# Work to be completed:
Copy out each of the following entries verbatim, in the order given and without any alteration.

# Records to use:
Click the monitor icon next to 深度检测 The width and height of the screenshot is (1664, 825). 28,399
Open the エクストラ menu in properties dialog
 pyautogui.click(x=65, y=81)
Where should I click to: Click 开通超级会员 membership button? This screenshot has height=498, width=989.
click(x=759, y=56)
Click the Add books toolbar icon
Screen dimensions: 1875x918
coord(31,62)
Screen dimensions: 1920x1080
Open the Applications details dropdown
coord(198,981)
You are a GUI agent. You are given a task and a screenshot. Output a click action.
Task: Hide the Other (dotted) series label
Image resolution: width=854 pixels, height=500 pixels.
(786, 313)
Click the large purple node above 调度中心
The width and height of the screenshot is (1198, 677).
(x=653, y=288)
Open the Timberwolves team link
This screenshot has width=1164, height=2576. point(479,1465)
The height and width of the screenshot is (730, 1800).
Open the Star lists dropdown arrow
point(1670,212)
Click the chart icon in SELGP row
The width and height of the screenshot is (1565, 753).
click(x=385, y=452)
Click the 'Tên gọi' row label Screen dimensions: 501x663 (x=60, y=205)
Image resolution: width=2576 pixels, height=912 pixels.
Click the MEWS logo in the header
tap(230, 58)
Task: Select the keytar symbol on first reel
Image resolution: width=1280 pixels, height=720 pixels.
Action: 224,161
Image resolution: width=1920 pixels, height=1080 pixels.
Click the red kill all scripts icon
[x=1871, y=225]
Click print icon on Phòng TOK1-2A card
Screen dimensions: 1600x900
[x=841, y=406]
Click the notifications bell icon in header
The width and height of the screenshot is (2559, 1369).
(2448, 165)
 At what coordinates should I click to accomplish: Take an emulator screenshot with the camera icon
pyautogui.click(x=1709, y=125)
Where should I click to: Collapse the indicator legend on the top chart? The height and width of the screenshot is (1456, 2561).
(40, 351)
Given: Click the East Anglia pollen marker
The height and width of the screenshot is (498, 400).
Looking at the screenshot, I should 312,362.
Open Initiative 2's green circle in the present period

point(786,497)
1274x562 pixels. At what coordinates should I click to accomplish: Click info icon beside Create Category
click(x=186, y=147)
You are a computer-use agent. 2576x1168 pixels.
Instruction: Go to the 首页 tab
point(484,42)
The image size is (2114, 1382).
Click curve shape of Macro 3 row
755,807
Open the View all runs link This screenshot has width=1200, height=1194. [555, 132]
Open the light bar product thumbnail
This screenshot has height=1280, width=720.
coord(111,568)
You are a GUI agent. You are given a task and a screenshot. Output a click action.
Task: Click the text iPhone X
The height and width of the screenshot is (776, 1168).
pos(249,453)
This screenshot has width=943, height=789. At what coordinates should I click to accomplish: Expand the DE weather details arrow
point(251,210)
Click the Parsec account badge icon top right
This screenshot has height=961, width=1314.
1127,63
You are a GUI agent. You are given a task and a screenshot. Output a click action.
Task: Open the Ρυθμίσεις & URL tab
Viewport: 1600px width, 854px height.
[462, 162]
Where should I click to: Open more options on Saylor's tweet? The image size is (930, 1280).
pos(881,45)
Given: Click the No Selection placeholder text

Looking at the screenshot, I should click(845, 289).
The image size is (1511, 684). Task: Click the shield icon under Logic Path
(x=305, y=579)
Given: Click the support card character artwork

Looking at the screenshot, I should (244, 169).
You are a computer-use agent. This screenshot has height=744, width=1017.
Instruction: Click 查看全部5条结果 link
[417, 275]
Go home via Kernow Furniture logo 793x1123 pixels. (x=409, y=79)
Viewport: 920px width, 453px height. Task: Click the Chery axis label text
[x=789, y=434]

# Written answer:
Click the monitor icon next to 深度检测 The width and height of the screenshot is (1664, 825). 28,399
Open the エクストラ menu in properties dialog
 pyautogui.click(x=65, y=81)
Where should I click to: Click 开通超级会员 membership button? This screenshot has height=498, width=989.
click(x=759, y=56)
Click the Add books toolbar icon
Screen dimensions: 1875x918
coord(31,62)
Screen dimensions: 1920x1080
Open the Applications details dropdown
coord(198,981)
You are a GUI agent. You are given a task and a screenshot. Output a click action.
Task: Hide the Other (dotted) series label
Image resolution: width=854 pixels, height=500 pixels.
(786, 313)
Click the large purple node above 调度中心
The width and height of the screenshot is (1198, 677).
(x=653, y=288)
Open the Timberwolves team link
This screenshot has width=1164, height=2576. point(479,1465)
The height and width of the screenshot is (730, 1800).
Open the Star lists dropdown arrow
point(1670,212)
Click the chart icon in SELGP row
The width and height of the screenshot is (1565, 753).
click(x=385, y=452)
Click the 'Tên gọi' row label Screen dimensions: 501x663 (x=60, y=205)
Image resolution: width=2576 pixels, height=912 pixels.
Click the MEWS logo in the header
tap(230, 58)
Task: Select the keytar symbol on first reel
Image resolution: width=1280 pixels, height=720 pixels.
Action: 224,161
Image resolution: width=1920 pixels, height=1080 pixels.
Click the red kill all scripts icon
[x=1871, y=225]
Click print icon on Phòng TOK1-2A card
Screen dimensions: 1600x900
[x=841, y=406]
Click the notifications bell icon in header
The width and height of the screenshot is (2559, 1369).
(2448, 165)
 At what coordinates should I click to accomplish: Take an emulator screenshot with the camera icon
pyautogui.click(x=1709, y=125)
Where should I click to: Collapse the indicator legend on the top chart? The height and width of the screenshot is (1456, 2561).
(40, 351)
Given: Click the East Anglia pollen marker
The height and width of the screenshot is (498, 400).
Looking at the screenshot, I should 312,362.
Open Initiative 2's green circle in the present period

point(786,497)
1274x562 pixels. At what coordinates should I click to accomplish: Click info icon beside Create Category
click(x=186, y=147)
You are a computer-use agent. 2576x1168 pixels.
Instruction: Go to the 首页 tab
point(484,42)
The image size is (2114, 1382).
Click curve shape of Macro 3 row
755,807
Open the View all runs link This screenshot has width=1200, height=1194. [555, 132]
Open the light bar product thumbnail
This screenshot has height=1280, width=720.
coord(111,568)
You are a GUI agent. You are given a task and a screenshot. Output a click action.
Task: Click the text iPhone X
The height and width of the screenshot is (776, 1168).
pos(249,453)
This screenshot has width=943, height=789. At what coordinates should I click to accomplish: Expand the DE weather details arrow
point(251,210)
Click the Parsec account badge icon top right
This screenshot has height=961, width=1314.
1127,63
You are a GUI agent. You are given a task and a screenshot. Output a click action.
Task: Open the Ρυθμίσεις & URL tab
Viewport: 1600px width, 854px height.
[462, 162]
Where should I click to: Open more options on Saylor's tweet? The image size is (930, 1280).
pos(881,45)
Given: Click the No Selection placeholder text

Looking at the screenshot, I should click(845, 289).
The image size is (1511, 684). Task: Click the shield icon under Logic Path
(x=305, y=579)
Given: Click the support card character artwork

Looking at the screenshot, I should (244, 169).
You are a computer-use agent. This screenshot has height=744, width=1017.
Instruction: Click 查看全部5条结果 link
[417, 275]
Go home via Kernow Furniture logo 793x1123 pixels. (x=409, y=79)
Viewport: 920px width, 453px height. Task: Click the Chery axis label text
[x=789, y=434]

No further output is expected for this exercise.